Twitter Basic Auth Vs OAuth/xAuth

It’s worth noting here, that in the old days basic auth apps could publish tweets using “via application name“, however early in 2009 Twitter stopped accepting registrations for basic auth applications, which is why some basic auth apps still come from their app name, like Tweetie, where more recent ones come from “web”.

On iPhone, leaving the comfort of a native app into a web interface (which was until recently not optimized for mobile) was a huge loss – therefore most iPhone devs from recent times opted for basic auth in order to keep a good user experience.

Enter xAuth

So xAuth is here to save the day… xAuth takes some fundamentals from OAuth in the sense that you still use your authorised tokens to interact with the API, however it’s the process of getting that set of authorised tokens that has changed. Basic auth developers can now exchange the username and password of their users for an authorised token set in one API call. No web interface required. Essentially:

xAuth Process

This stumps alot of people at first, there’s no process involved to get a request token, that’s all out of the door – it’s simply get the user’s credentials, make an API call, receive authorised tokens in return.

The downside of this is that the application is interacting directly with the username and password (in the same way basic auth did), so in essence is losing a large chunk of the security effect of OAuth (OAuth apps never see the username and password of the user directly, only the tokens).

There are alot of arguments around the web on the effectiveness of xAuth – to me it seems like its just basic authentication with a bit of extra security because each API call isn’t using the user:pass every time – in fact, to even associate it with OAuth for me is a little bit crazy.

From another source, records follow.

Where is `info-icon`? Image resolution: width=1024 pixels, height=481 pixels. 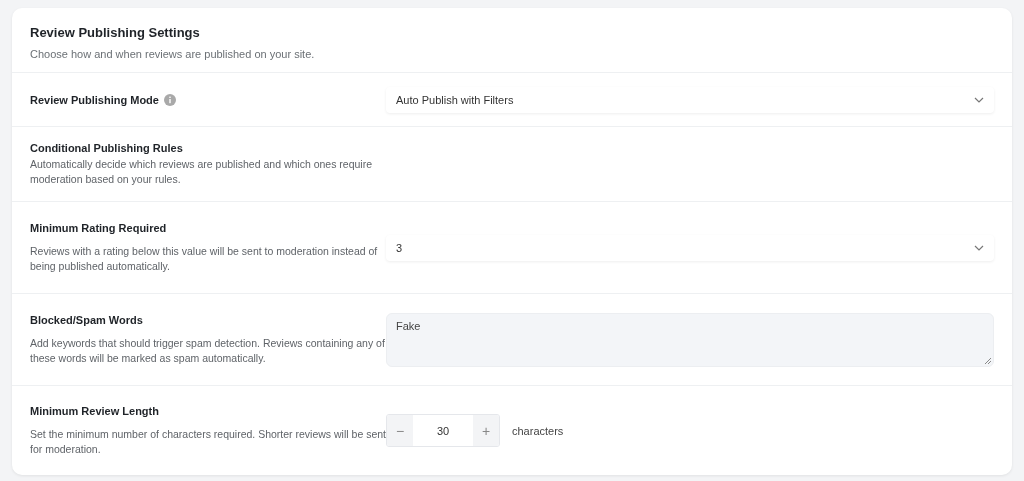 info-icon is located at coordinates (170, 100).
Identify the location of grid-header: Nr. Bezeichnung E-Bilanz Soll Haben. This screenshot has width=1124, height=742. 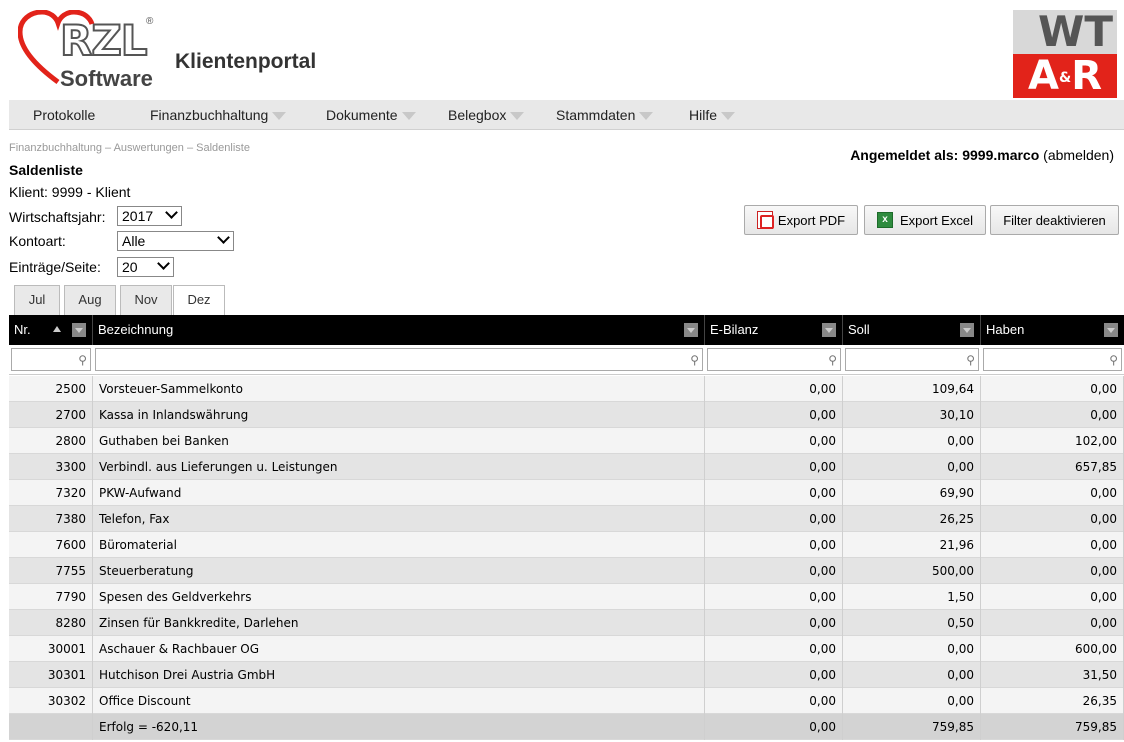
(566, 330).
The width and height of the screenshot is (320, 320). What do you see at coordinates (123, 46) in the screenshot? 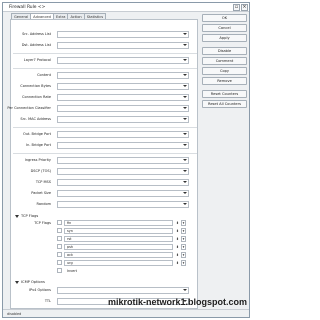
I see `dst-address-list-field` at bounding box center [123, 46].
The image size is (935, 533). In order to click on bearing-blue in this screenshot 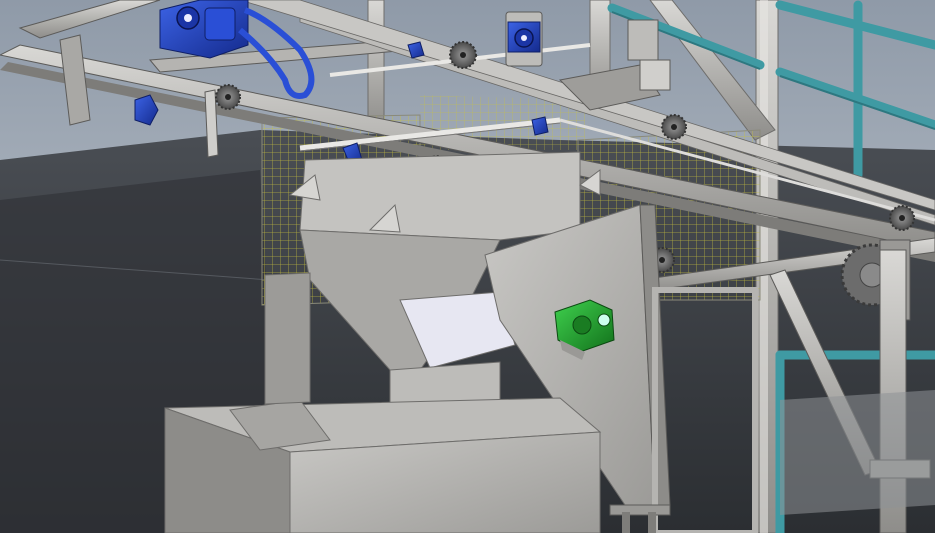, I will do `click(540, 126)`.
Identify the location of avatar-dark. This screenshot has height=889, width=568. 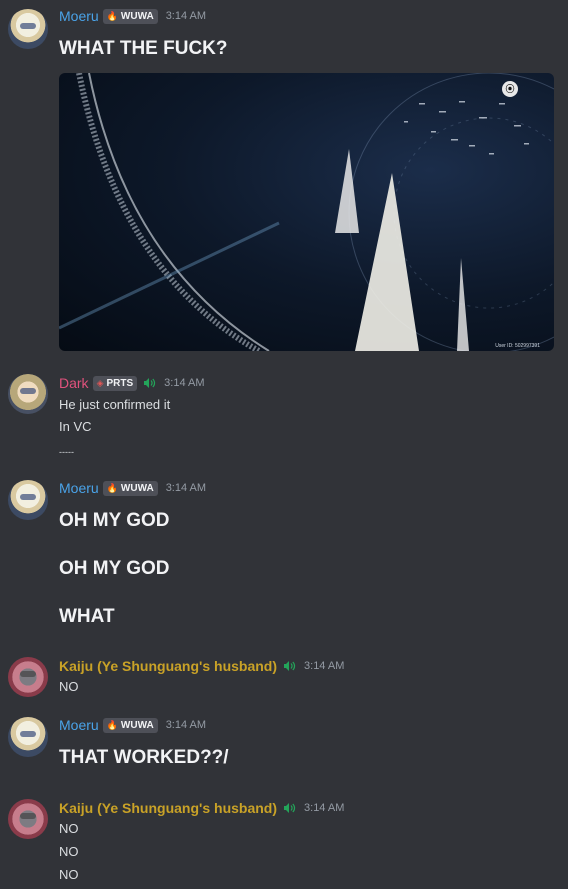
(28, 394).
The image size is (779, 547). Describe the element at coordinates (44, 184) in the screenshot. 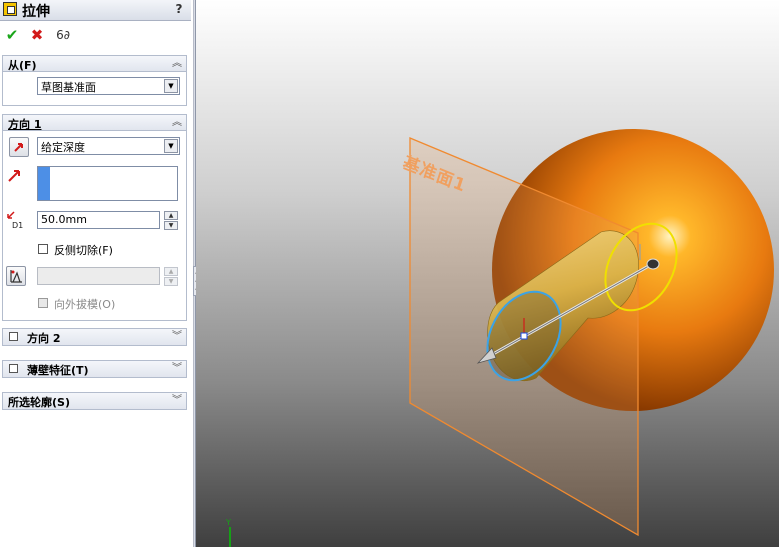

I see `selection-color-strip` at that location.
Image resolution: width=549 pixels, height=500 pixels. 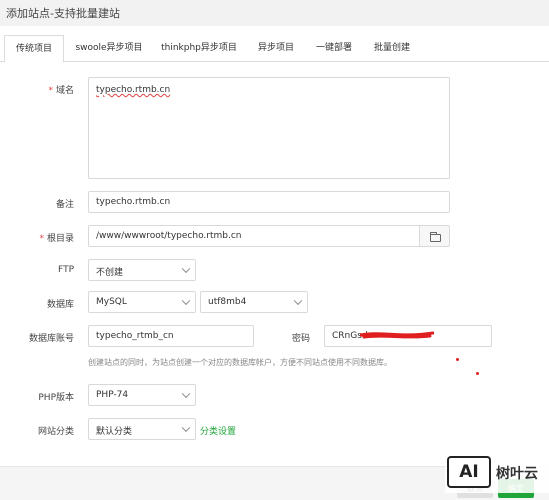 What do you see at coordinates (56, 398) in the screenshot?
I see `php-version-label: PHP版本` at bounding box center [56, 398].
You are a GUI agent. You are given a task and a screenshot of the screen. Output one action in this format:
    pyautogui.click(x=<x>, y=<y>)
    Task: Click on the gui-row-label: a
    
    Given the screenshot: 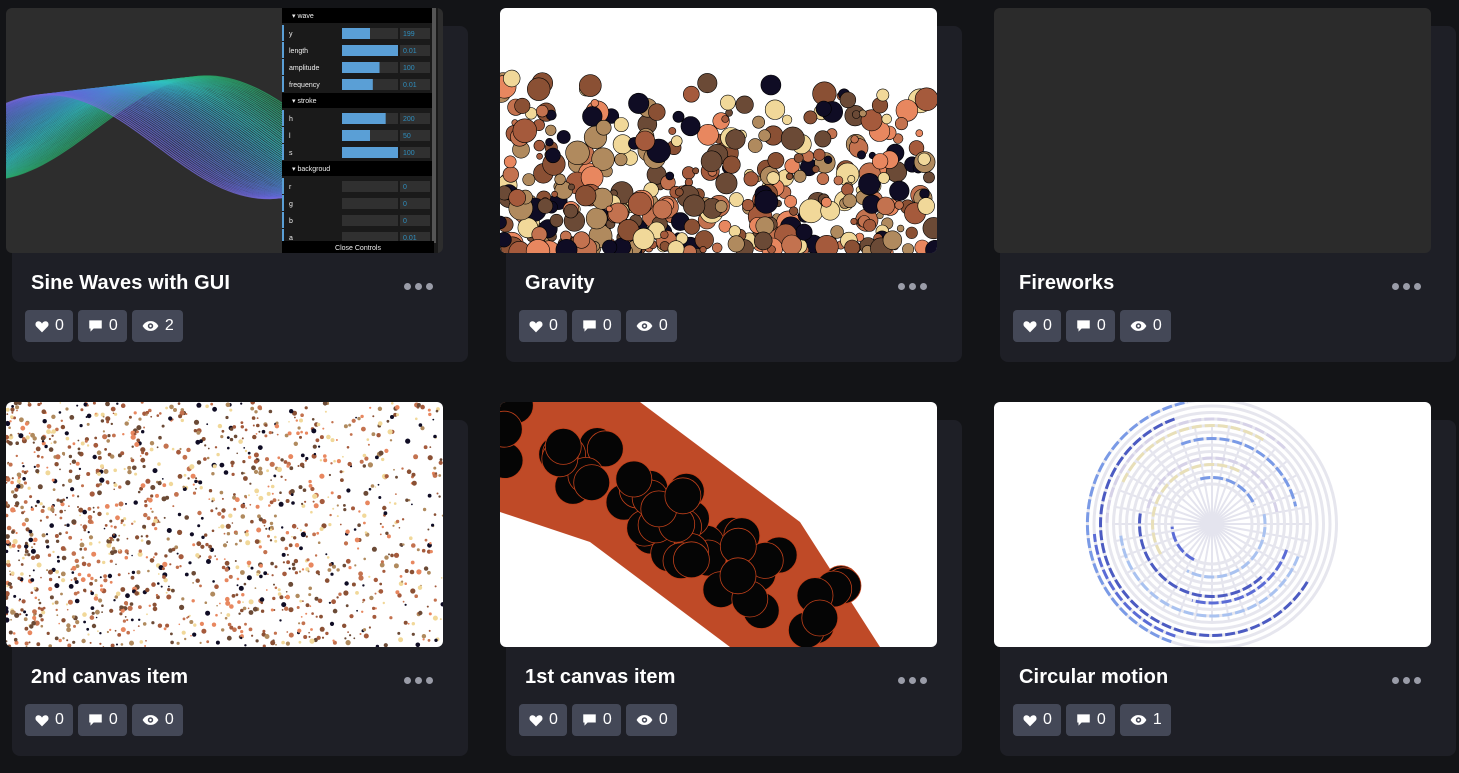 What is the action you would take?
    pyautogui.click(x=291, y=238)
    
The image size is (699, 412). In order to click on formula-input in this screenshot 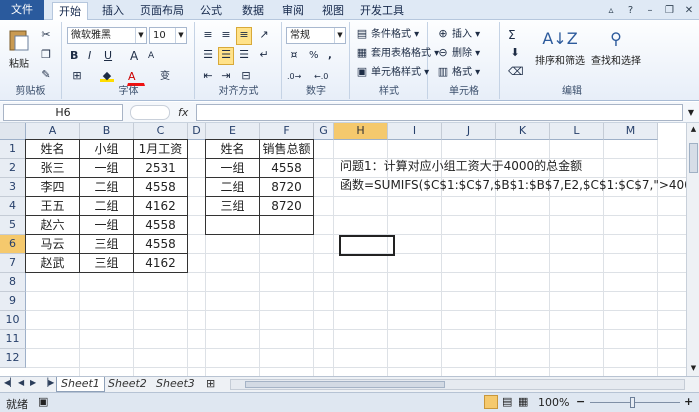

That said, I am extremely happy. As a recent iPhone app developer, I was gutted to find that I could no longer register Chirpie as a basic auth app with Twitter, and subsequently couldn’t promote the use of it within Twitter unless I used OAuth.

Using xAuth

Using xAuth couldn’t be simpler actually. First off though, you need to send an email to api@twitter.com and ask them to register your OAuth application to use xAuth. Once approved (you’ll get an email at time of writing) you make a call to the API method “https://api.twitter.com/oauth/access_token” and simply send it 3 parameters:

x_auth_username - The username of the user.
x_auth_password – The password of the user
x_auth_mode – Set this value to “client_auth” (without the quotes).

This one method then returns you the authorised access tokens in the same way the same method does for OAuth. You should store the tokens as they do not expire, and reuse the tokens for any subsequent API calls. The password can effectively be forgotten after the authorised access tokens are received (unless you need them for third party sites such as TwitPic etc..).

It really is that simple, just one step. As long as you remember this key point (that it’s one API call, no request tokens needed etc), you will be setup really quickly. The Twitter documents aren’t so clear on this, and hopefully they will clarify a bit better shortly.

I managed to get xAuth implemented into Chirpie in about an hour, and submitted to the App Store. Such a small change, which I hope will make a huge difference to the effectiveness of Chirpie in Twitter.

Update – xAuthTwitterEngine

For those hoping to get xAuth working on an iPhone, Aral Balkan has just launched xAuthTwitterEngine, which is an update to the excellent MGTwitterEngine from Matt Gemmell, via an OAuth implementation of that by Ben Gottlieb.